Guilfoyle has already been using a cane for walking and relies on his parking permit for disabled blue zone parking spots.
Guilfoyle said he didn't know how he'd get around without his car, and the idea of being told that he would no longer be fit to drive would be upsetting.
However, Guilfoyle acknowledged that aging drivers can be more vulnerable
"When you get older you can make mistakes, you know, when you're driving. God knows, you can accidentally turn the wrong way or not go fast enough."
The potential for mistakes was one of the reasons Henry Cummings, 94, gave up driving 7 or 8 years ago. "I simply stopped driving, because I knew if I had an accident I would be blamed," said Cummings.
Cummings said his wife, 80, does the driving now.
Seniors more vulnerable in collisions
The RCMP and RNC have said that contrary to Guilfoyle and Cummings' worries, people over 65 years old have not been in more automobile collisions than other drivers. However, they said seniors are at a greater risk of injury or death if they become involved in a traffic accident.
RNC Constable Kevin Foley has given frequent talks to groups of seniors about safe driving tips.
At a recent presentation at Kenny's Pond Retirement Home in St. John's, he reminded residents that with winter approaching, driving conditions can become unpredictable.
Foley recommended that older drivers install four winter tires on their vehicles, and keep an eye on weather forecasts, so they can postpone errands or appointments which require driving if stormy weather is coming.
Foley also reminded seniors to check with their pharmacists and doctors to ensure that medications they take are safe to use while driving.
Foley added that it's important for drivers to keep an eye on their states of mind.
"Sometimes, it's [driving] a very emotional thing. But it's a very physical activity," said Foley. "When we're angry, depressed or preoccupied, then that increases our risk of collision."
Older drivers monitoring themselves
To decrease his risk of collision, Guilfoyle said he pays close attention when he drives and he tries to avoid big streets and busy areas.

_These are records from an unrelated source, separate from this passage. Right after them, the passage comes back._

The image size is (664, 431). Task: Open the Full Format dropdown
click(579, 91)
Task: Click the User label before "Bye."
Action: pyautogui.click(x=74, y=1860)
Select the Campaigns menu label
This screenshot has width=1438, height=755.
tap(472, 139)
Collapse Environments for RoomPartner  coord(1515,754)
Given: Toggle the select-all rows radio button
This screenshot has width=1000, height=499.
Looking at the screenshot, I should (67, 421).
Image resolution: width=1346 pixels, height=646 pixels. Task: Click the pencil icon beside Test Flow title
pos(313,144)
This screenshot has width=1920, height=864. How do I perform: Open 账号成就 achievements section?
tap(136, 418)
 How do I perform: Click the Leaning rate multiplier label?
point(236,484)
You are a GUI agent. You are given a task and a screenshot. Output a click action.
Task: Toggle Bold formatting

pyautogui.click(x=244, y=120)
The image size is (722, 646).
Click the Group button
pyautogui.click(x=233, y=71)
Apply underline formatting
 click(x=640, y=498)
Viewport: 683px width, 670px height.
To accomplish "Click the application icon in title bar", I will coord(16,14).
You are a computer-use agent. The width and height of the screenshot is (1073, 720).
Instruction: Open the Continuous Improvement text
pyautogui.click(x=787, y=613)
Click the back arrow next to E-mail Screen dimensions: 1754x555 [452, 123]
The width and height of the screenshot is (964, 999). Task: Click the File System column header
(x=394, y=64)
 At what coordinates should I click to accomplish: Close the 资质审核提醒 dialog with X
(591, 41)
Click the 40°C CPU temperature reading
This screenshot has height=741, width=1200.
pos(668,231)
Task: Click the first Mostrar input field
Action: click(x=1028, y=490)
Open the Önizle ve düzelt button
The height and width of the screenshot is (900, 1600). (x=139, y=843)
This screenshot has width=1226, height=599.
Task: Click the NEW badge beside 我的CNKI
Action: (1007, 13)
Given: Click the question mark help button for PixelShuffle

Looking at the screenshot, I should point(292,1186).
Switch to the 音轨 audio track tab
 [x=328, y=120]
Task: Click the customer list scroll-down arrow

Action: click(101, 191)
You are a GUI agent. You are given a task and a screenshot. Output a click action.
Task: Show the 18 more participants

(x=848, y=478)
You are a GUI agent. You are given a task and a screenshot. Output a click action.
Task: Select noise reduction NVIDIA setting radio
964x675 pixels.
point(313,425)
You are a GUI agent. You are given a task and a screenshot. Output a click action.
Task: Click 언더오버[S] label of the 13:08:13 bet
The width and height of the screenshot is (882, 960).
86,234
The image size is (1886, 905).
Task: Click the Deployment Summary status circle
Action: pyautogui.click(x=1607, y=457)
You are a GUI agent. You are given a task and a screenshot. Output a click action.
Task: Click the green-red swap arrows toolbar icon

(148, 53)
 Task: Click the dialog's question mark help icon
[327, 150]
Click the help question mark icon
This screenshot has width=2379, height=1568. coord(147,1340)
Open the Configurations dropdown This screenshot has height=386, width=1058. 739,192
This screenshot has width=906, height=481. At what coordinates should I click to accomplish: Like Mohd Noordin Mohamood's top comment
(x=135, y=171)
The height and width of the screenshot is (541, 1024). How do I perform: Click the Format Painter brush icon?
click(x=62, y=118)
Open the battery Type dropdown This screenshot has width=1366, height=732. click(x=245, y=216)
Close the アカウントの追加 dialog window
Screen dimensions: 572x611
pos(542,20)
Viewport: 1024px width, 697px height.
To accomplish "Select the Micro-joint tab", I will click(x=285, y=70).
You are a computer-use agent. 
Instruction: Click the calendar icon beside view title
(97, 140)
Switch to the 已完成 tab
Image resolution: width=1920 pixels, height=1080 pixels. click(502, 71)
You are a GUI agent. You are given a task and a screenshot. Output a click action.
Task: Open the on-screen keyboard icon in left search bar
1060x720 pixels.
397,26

Meanwhile, Henry Cummings' adult son, Jeff said he's fine with with his father's wife doing the driving for now.
"She's doing quite well," said the younger Cummings. "They don't go far afield, not a lot of night driving. It's convenient that she can drive. She does a few routine things and she enjoys doing it, because it's a bit of independence."
Jeff Cummings added that he trusted his father's wife to volunteer to give up driving if she feels it's neccessary.